Rocky Semmes ’79

3 Years Ago

Feeding the World Without Fish and Meat

Former Princeton postdoc Talia Young merits credit and gratitude for Fishadelphia, her win-win creative nonprofit bridging COVID-compromised fishing businesses with underserved and lower-income communities in Philadelphia seeking affordable food options (“Catch of the Day,” January issue). If, however, we learn any lesson from the current global woe betide from Wuhan (the consequence perhaps of bushmeat markets), it is that killing for any purpose is fundamentally bad policy.

The world can feed itself without any need whatsoever for the killing fields of euphemistic “fishing,” or feedlots, including poultry pens. The proposition seems extremist, but is truthfully entirely moderate. I randomly began eating meatless well over two years ago, and my health as a function of this diet is likely the best it has ever been.

INPUT DATA |

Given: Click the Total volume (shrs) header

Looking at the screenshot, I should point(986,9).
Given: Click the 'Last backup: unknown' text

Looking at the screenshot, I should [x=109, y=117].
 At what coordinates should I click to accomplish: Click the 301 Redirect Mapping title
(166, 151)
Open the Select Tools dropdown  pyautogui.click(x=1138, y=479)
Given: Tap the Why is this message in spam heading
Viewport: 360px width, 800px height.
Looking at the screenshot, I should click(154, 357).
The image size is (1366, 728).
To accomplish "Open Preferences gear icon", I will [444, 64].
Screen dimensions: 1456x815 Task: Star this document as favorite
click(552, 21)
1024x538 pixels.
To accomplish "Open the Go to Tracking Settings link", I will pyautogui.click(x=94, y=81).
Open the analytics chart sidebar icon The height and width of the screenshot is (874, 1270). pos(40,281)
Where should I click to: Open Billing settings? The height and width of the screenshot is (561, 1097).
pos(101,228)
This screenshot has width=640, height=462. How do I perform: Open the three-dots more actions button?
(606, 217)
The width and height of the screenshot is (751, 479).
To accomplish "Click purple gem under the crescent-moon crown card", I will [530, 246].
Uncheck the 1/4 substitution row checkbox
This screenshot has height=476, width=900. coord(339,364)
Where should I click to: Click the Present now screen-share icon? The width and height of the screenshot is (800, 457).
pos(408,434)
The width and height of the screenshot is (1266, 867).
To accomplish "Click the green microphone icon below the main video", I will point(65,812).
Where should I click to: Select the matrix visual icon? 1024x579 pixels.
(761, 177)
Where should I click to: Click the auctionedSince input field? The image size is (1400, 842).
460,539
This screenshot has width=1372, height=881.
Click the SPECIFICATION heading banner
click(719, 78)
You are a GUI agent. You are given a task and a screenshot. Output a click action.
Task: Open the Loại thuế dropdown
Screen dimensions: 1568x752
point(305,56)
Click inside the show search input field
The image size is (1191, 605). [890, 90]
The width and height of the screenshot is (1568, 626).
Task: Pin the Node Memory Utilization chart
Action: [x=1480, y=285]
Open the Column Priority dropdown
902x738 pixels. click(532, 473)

PROBLEM A | In the letter on feeding the world without fish and meat, what is the name of Talia Young's nonprofit?
PROBLEM B | Condense the paragraph of the letter on feeding the world without fish and meat that begins "The world can feed itself" into two sentences, retaining its main points.
PROBLEM C | Continue the letter on feeding the world without fish and meat from its final sentence.
The records were drawn from a separate source and are not related to the letter.

ANSWER BOX A | Fishadelphia.

ANSWER BOX B | The world can feed itself without fishing or feedlots, including poultry pens, a position that seems extremist but is in fact moderate. The writer began eating meatless well over two years ago, and the writer's health is likely the best it has ever been as a result.

ANSWER BOX C |
Provisions will have to be made, of course, for easing the many in those industries into other jobs (requiring multiple generations, perhaps). Avoiding any subsequent social disruption as a consequence will require planning. But the end result of such a policy will be a win-win, just like Ms. Young’s current enterprise. This win-win applies to provider and consumer, as much as to the consumer and the formerly consumed. And anyone who tells you otherwise is full of baloney, perhaps literally as much as figuratively.